All of the data should be output character for character, except the pictures.

**********

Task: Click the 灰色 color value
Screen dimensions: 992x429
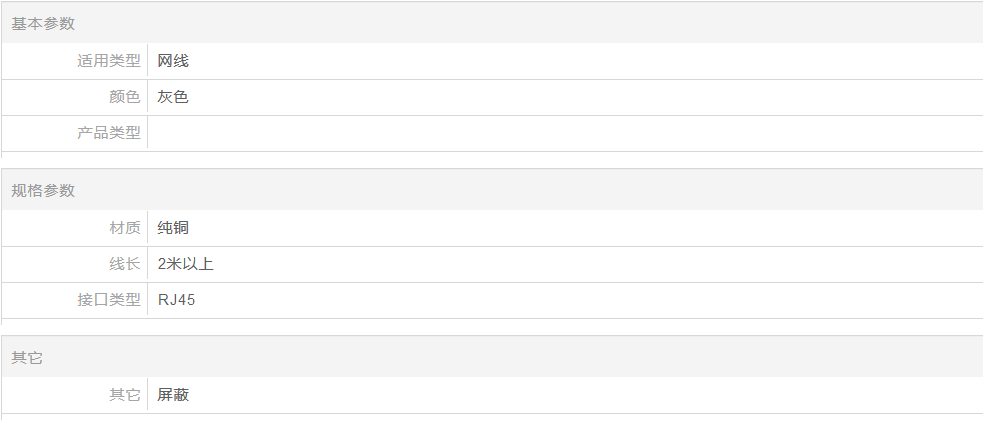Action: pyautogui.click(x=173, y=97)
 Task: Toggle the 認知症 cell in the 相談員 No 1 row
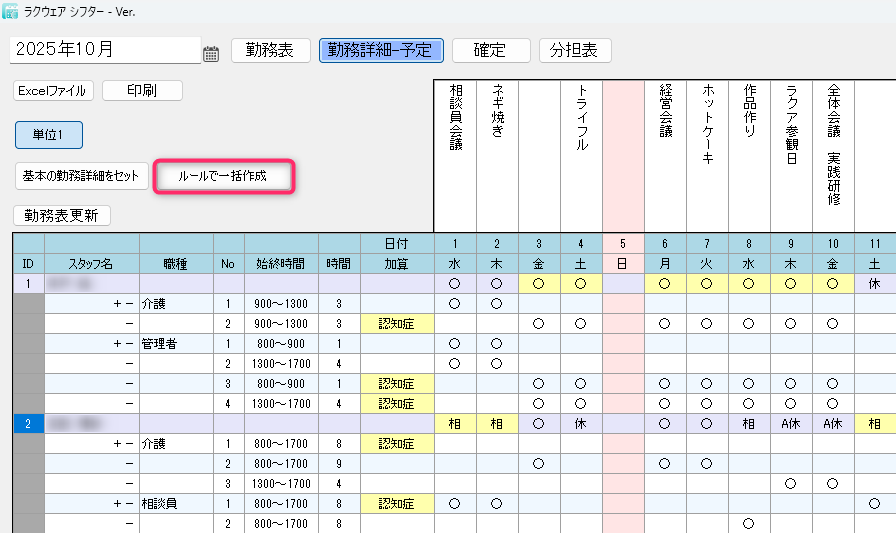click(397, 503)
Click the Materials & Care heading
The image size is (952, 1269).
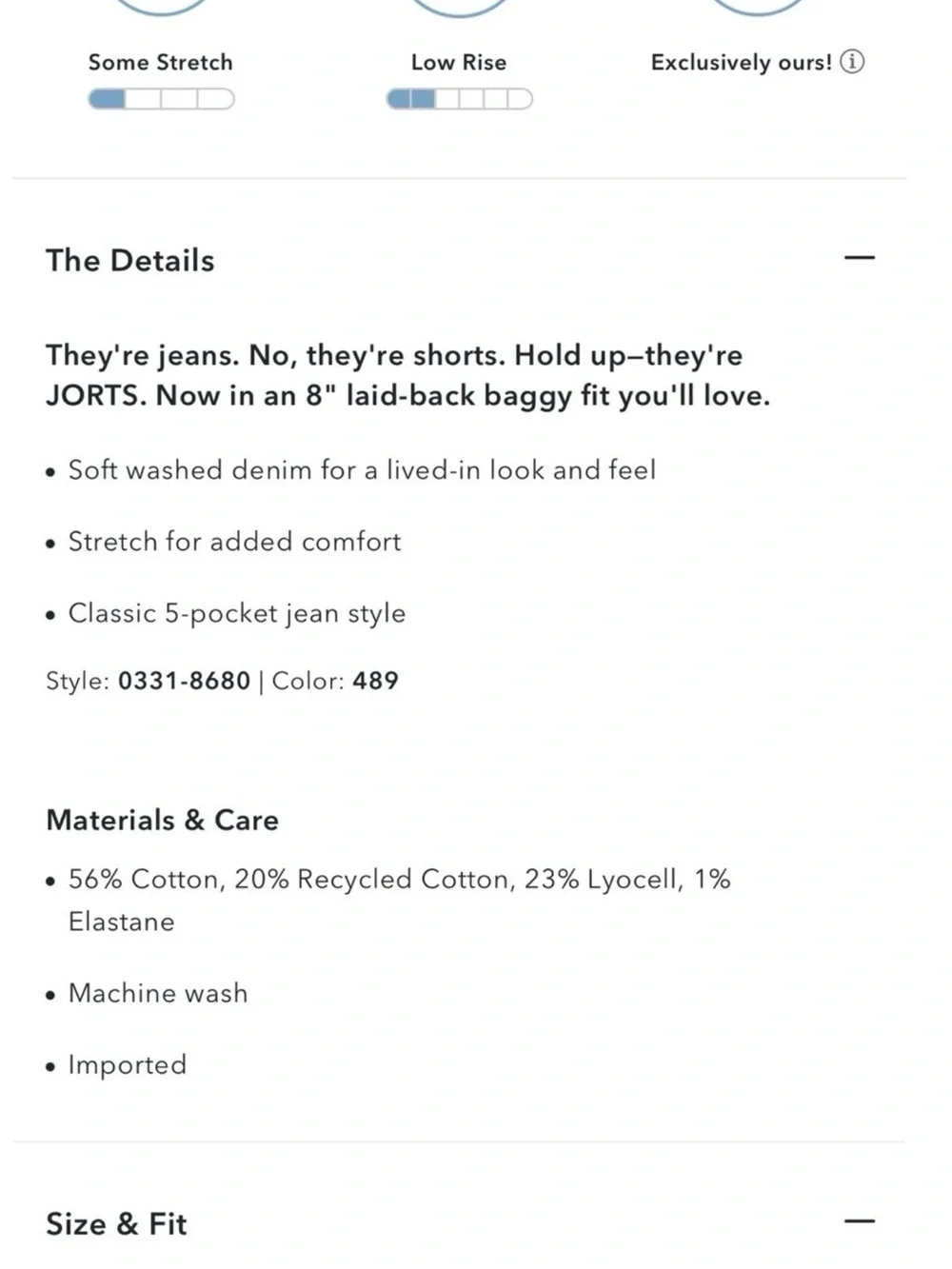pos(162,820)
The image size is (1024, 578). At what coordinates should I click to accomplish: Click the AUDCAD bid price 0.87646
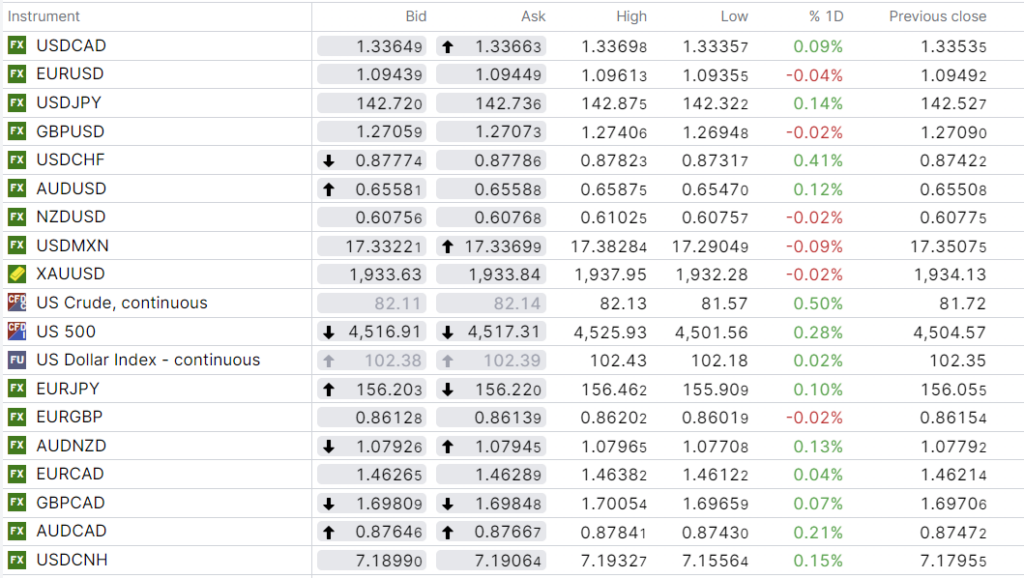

**********

### REPLY
Task: Click the 灰色 color value
Screen dimensions: 992x429
Action: pyautogui.click(x=173, y=97)
 Task: Toggle the 認知症 cell in the 相談員 No 1 row
click(397, 503)
Click the Materials & Care heading
The image size is (952, 1269).
pos(162,820)
The image size is (1024, 578). At what coordinates should I click to accomplish: Click the AUDCAD bid price 0.87646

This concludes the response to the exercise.